Can a camel sprout wings? We can imagine it, as Descartes says, because we can combine diverse elements into one thing, even though a “winged camel” doesn’t exist, keeping in mind that we don’t have to prove a negative. The burden of proof is on the assertion that there is a winged camel. Looking around my home office, where I’m typing this essay, I can say that I don’t see one currently. I’ll go that far. I can also imagine enjoying a statue of a winged camel on my desk.
I can see, for example, that two museums in my town have taken different tacks on the live issue of diversity. MoMA has plunged all in (or has it?), while the matronly Metropolitan has dipped its toe in. I’m reminded that, in looking at a painting, the words “abstract” and “representational” are relative terms. No painting at all is absolutely representational…there are always some abstract aspects present. And there’s no such thing as an absolutely abstract painting. Mondrian started out painting landscapes with trees. I still like to think of those trees with their traced branches when I look at his abstracts of blocked color demarcated by black lines. MoMA has a Picasso painting that’s as abstract as Picasso gets, but it’s still called “The Studio”. The title of the work is not absolutely abstract. And I like it very much, that art critic John Berger says that it’s relevant to ask of a picture “What is it about?” It’s not an unsophisticated question.
Likewise, “canon” and “diversity” could be two semantic extremes on a gradient that never reaches an absolute state.
Hey, what’s going on with the max diversity at MoMA? Do you want to change most of your friends every six months? Maybe you do.
Over at the more staid Metropolitan, I am associating “staid” with “stayed”. I don’t want the Met’s Manets to be removed from the walls because they have been there for years. I look forward to seeing them. If I wasn’t in the mood for them on one visit, I’d skip them that time. There’s a Rousseau (Barbizon school) that’s been in an adjoining gallery for over fifty years. I know because I’ve been looking at it since I was a teenager. Forty years in, I noticed something new about it. That was an event. There’s slow looking. There’s fast looking. But there’s also no looking. It’s the last which is the least desirable.

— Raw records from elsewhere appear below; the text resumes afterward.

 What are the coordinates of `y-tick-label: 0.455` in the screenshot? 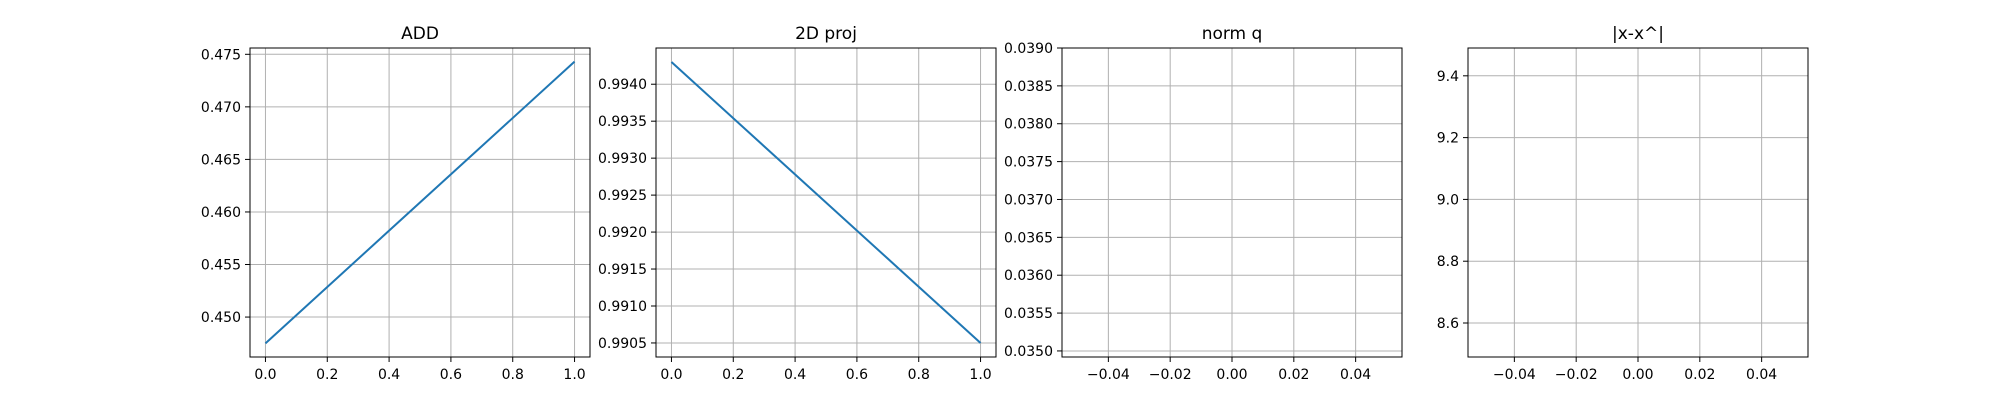 It's located at (221, 266).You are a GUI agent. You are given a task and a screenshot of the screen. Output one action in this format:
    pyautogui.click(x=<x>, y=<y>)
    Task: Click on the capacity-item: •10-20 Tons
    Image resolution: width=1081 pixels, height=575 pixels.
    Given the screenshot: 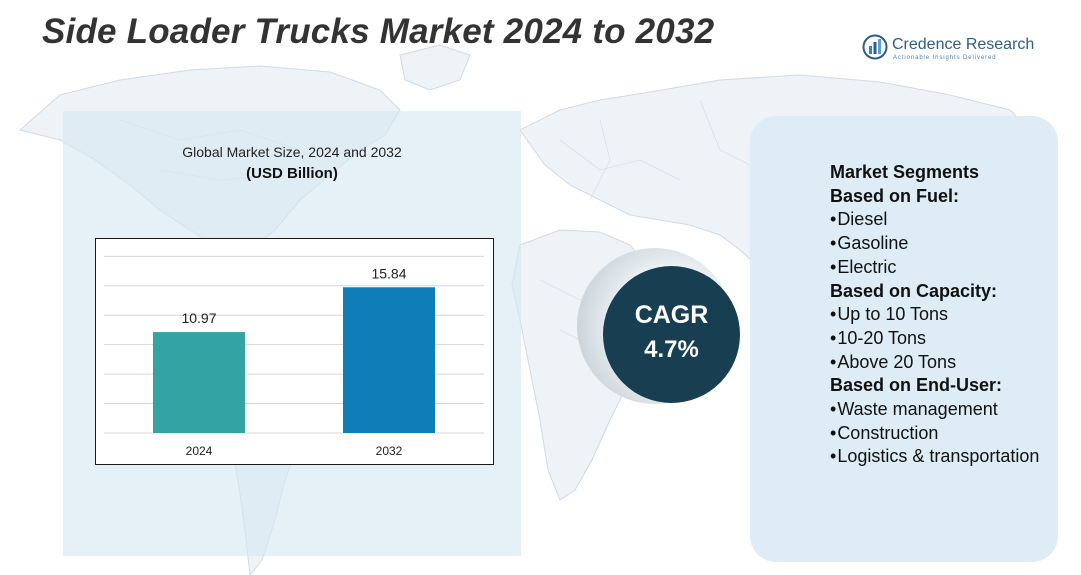 What is the action you would take?
    pyautogui.click(x=938, y=339)
    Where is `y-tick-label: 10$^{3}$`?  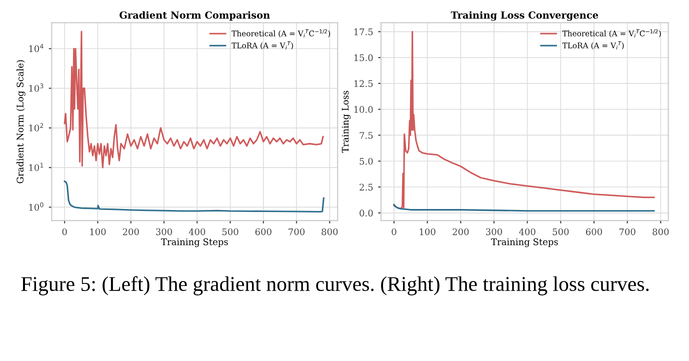 y-tick-label: 10$^{3}$ is located at coordinates (36, 88).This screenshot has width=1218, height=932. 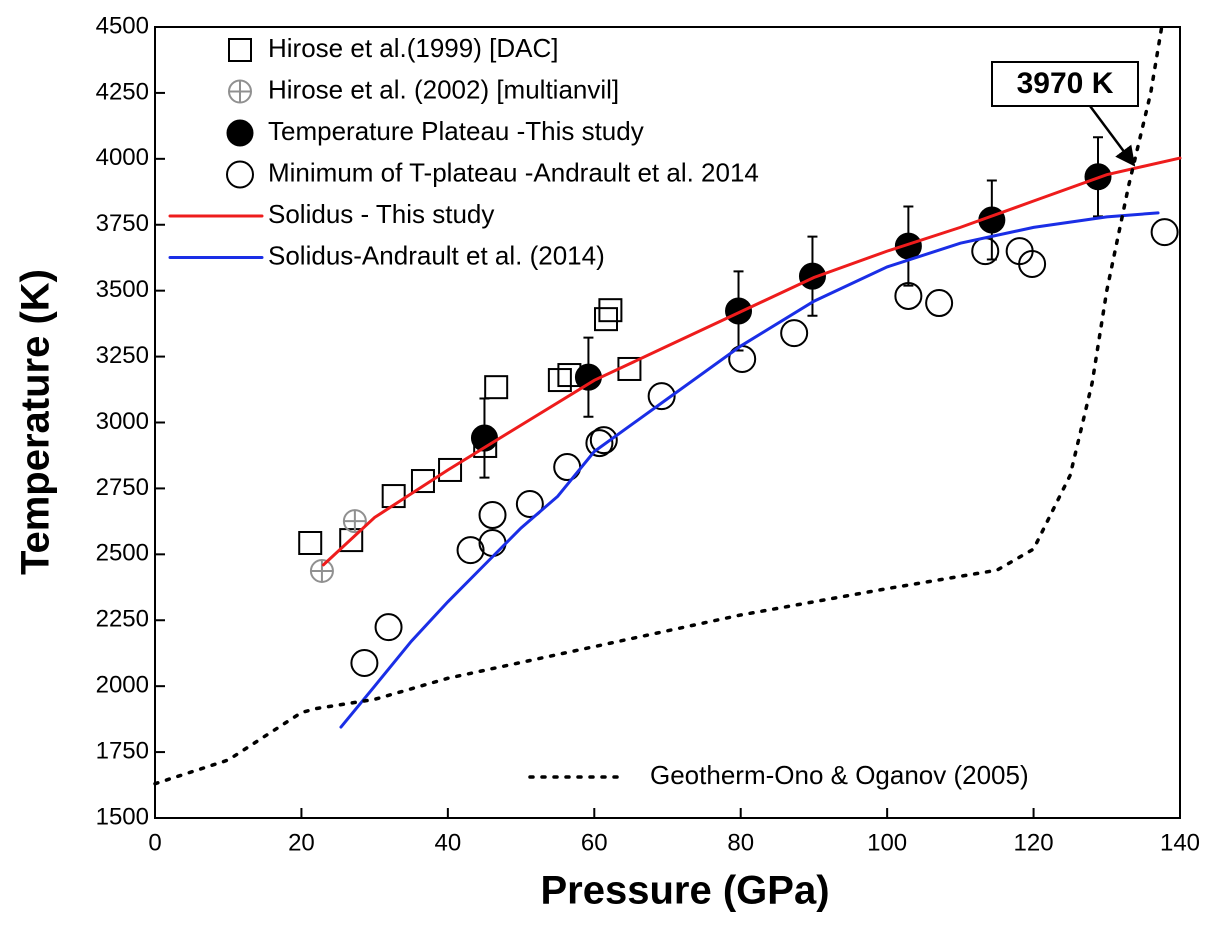 I want to click on y-tick-label: 3750, so click(x=122, y=224). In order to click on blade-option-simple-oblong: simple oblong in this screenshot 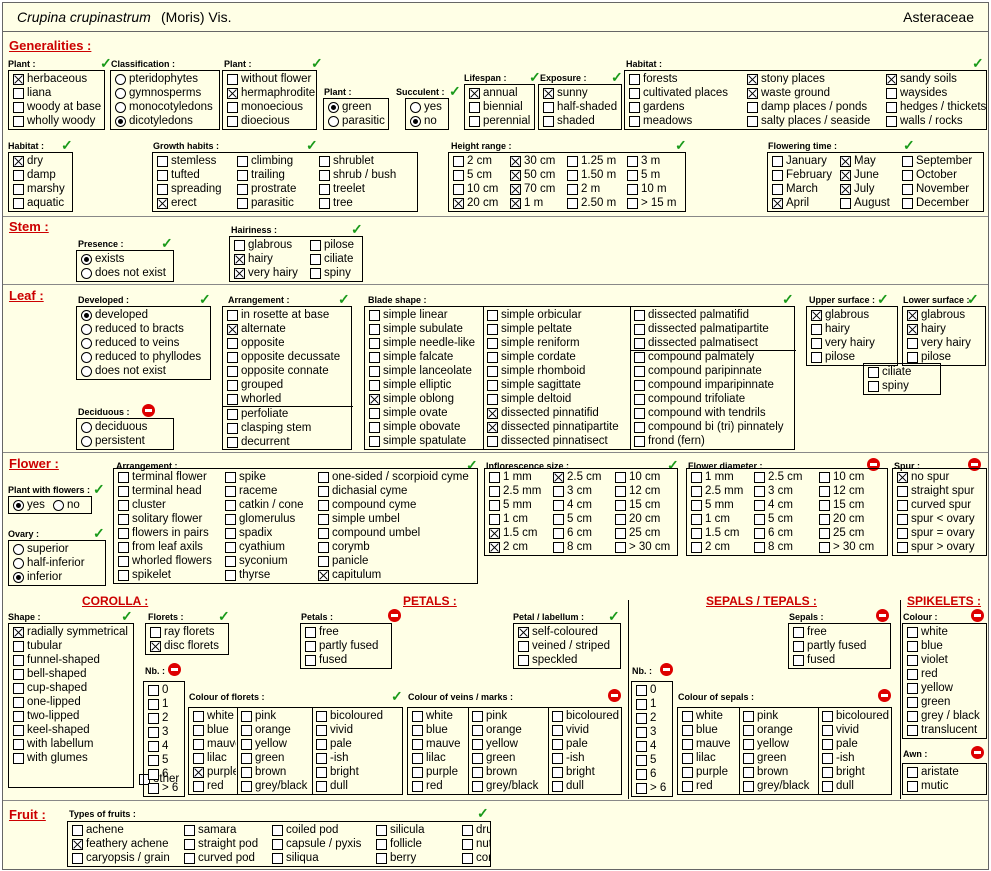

There are times when you don’t want the life raft to tip over…where there are sharks? The arts are my raft. Yes, sometimes, for contrast, I just want to jump in.

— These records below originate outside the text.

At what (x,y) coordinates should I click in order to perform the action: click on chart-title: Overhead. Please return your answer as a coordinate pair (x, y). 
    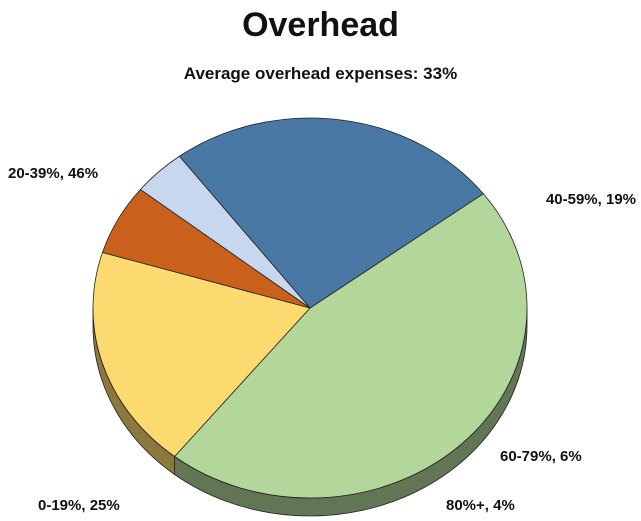
    Looking at the image, I should click on (320, 25). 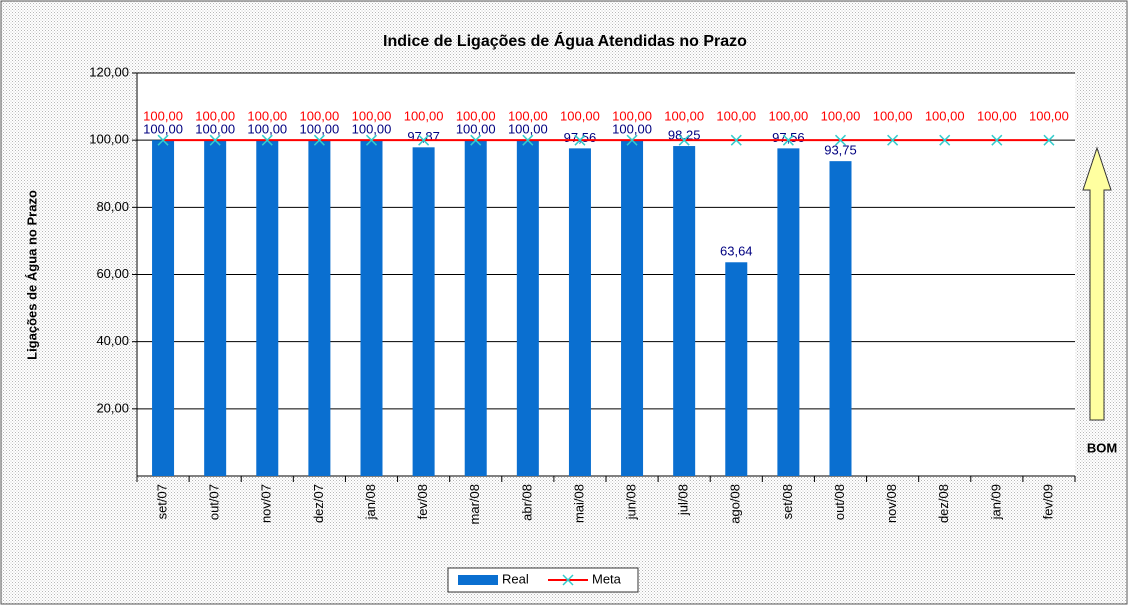 I want to click on data-label: 98,25, so click(x=684, y=134).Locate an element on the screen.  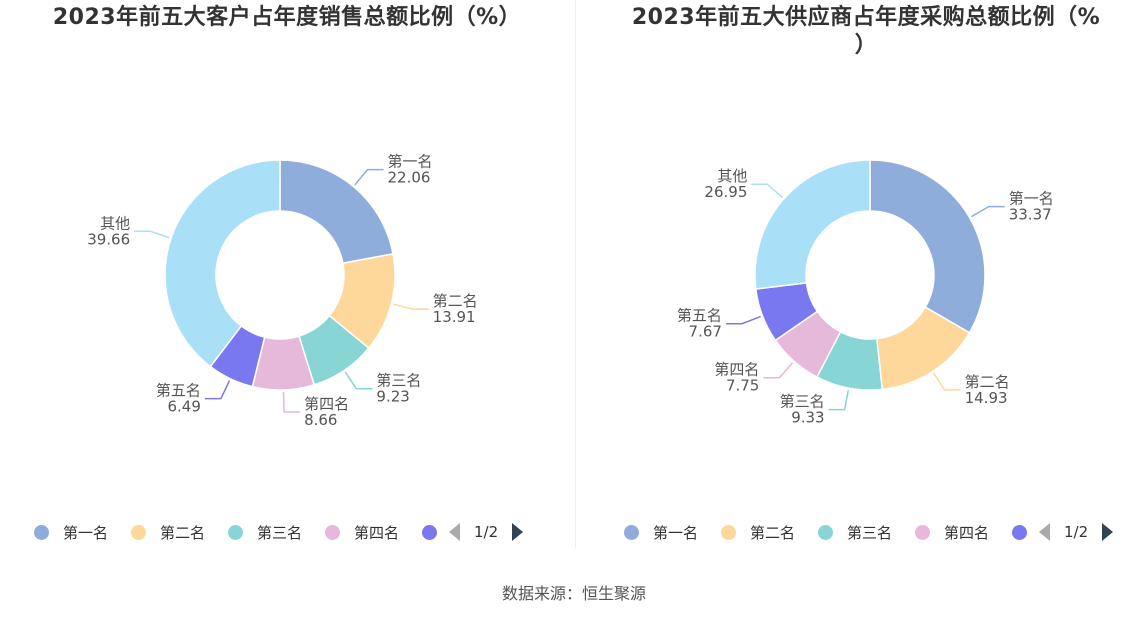
panel-divider is located at coordinates (576, 274).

Can you diversify to the point where there is no canon? I’d say, not quite. There would always be a canon implied, even though it might be buried under a lot of anti-canon ideology.
I’d be inclined to say also that no canon, no matter how strict, can annihilate diversity. The diverse, with its outsiders and others, is always there, if only under the surface, if only quietly, undermining the substructure on which the canon stands. Let’s open our arms to both, and thereby keep our brains and hearts alive. We’re not on steady ground all the time, nor should we be.